Una vez más, me siento engañado y, provocando un coro de murmullos, me levanto y me dirijo a la salida. En mi rostro se aprecia el enfado y veo que mi compañero de trabajo me hace un gesto interrogativo al pasar junto a él.

Sin embargo, es el reverendo quien, interrumpiendo su discurso, me llama la atención.

—¡Señor! —grita—. ¿No es de su agrado lo que oye?

Me vuelvo poco a poco con los ojos entrecerrados, furioso. ¿Quién se ha creído que es ese memo para siquiera creerse digno de hablar conmigo? En un gesto reflejo, meto la mano en mi chaqueta y acaricio el cuchillo que siempre llevo conmigo, pues no se sabe qué puede pasar en estos tiempos.

—Me voy, señor —respondo, con una calma que no siento en realidad—. Déjeme en paz.

—¡Es superior a la Palabra de Dios! —exclama, señalándome. La ira hace que mi cara enrojezca—. ¿Eso cree? ¿Cree que no necesita nada para lograr la salvación?

—¡Salvación! —He lanzado una carcajada ante la estupidez del hombre—. No es eso lo que busco.

—¿Y qué busca entonces? —pregunta él, parpadeando confuso.

—A los míos. A gente como yo —replico.

—¿Como usted? ¿Qué quiere decir, señor?

La insistencia del pastor me hastía: tengo que darle una lección. Me acerco con pasos rápidos a la tarima. Pese a que él está sobre ella, mi elevada estatura hace que le saque media cabeza al ponerme a su lado y parece intimidado, retrocediendo un paso.

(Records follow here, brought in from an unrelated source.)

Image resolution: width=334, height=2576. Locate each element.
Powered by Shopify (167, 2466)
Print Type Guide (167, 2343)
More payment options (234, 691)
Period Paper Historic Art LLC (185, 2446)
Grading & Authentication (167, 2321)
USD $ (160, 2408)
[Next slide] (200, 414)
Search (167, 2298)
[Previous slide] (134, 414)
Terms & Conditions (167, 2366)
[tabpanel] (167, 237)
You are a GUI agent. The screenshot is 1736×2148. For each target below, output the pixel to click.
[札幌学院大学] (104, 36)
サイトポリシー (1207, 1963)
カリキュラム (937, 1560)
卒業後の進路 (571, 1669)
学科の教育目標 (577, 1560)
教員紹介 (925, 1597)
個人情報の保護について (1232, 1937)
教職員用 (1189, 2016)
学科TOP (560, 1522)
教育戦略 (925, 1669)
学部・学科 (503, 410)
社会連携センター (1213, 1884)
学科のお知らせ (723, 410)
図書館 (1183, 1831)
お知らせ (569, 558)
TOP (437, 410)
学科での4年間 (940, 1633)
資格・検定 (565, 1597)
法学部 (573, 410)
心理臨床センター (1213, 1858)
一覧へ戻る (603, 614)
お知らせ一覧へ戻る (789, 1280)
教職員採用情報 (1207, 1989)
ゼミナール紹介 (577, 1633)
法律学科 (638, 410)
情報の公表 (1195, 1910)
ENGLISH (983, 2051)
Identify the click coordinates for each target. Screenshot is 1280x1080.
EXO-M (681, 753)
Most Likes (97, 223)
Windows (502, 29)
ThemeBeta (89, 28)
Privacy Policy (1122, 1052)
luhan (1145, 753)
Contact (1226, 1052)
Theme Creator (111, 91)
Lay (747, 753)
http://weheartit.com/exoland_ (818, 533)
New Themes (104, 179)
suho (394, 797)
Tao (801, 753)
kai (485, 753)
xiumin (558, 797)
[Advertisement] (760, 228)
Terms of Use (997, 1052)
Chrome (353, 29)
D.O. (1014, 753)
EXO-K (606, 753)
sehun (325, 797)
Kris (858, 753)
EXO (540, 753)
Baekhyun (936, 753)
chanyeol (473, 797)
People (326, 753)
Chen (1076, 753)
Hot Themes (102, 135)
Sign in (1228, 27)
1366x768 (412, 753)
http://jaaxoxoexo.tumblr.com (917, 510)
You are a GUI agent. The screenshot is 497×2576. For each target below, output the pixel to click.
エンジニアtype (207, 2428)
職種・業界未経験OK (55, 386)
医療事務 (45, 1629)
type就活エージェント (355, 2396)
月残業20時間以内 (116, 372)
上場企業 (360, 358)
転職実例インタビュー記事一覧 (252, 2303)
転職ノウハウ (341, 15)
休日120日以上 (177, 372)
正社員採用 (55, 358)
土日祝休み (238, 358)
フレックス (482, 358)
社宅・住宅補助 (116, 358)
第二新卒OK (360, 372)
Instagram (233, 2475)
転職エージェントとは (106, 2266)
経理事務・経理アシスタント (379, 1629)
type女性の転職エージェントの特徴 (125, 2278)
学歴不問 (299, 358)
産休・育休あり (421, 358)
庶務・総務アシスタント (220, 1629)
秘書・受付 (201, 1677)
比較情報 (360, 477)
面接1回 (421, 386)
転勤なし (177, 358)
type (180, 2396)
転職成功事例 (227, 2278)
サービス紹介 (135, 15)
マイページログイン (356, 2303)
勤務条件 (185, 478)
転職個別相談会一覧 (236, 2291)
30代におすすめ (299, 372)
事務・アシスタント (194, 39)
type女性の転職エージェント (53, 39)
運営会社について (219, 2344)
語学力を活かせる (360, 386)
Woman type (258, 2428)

—Provengo de una estirpe única —explico, bajando la voz de tal modo que solo me oye él; no es necesario que los demás conozcan mi historia—. Hace años, una mujer se unió impíamente a quien se conoce como “La llave y la puerta”, siendo el receptáculo de una criatura que haría palidecer a tu ridículo Satán. Nací entre gritos de dolor y sufrimiento, un parto que desgarró las entrañas de la vasija carente de alma en que se había convertido la novia de Quien Abre el Camino.

»En todos estos años, no he encontrado a los otros hijos que mi padre tiene repartidos por el mundo. He buscado en todas y cada una de las iglesias, sectas y sociedades que parecían prometedoras, pero, al final, todas son como la tuya.

»Todas son basura.

El reverendo parece, por fin, reaccionar a mi ataque contra su fe y, tras un gemido, dice:

—¿Cómo se atreve…?

No lo dejo terminar. En un movimiento apenas visible para el ojo humano, he sacado el cuchillo y lo he clavado en las tripas del reverendo una, dos, tres, cuatro veces. Al haber proyectado mi brazo hacia atrás en un gran arco, la fuerza impresa en el golpe es brutal, de forma que el filo entra hasta el mango y la sangre surge como un manantial de rubíes líquidos. Los espectadores corren despavoridos lanzando aullidos de terror. El reverendo comienza a derrumbarse y yo, sañudo, sigo atacando, asestando puñaladas en un esfuerzo que me hace jadear. Como siempre que tomo vidas, siento una erección y grito en el idioma de mi padre:

¡Yayi as-Sudhdhadh, I’a, I’a! ¡Y’ai’ng’ngah! ¡F’ai Yog-Sothoth! ¡I’a!

Mi padre estará complacido. No me cabe duda.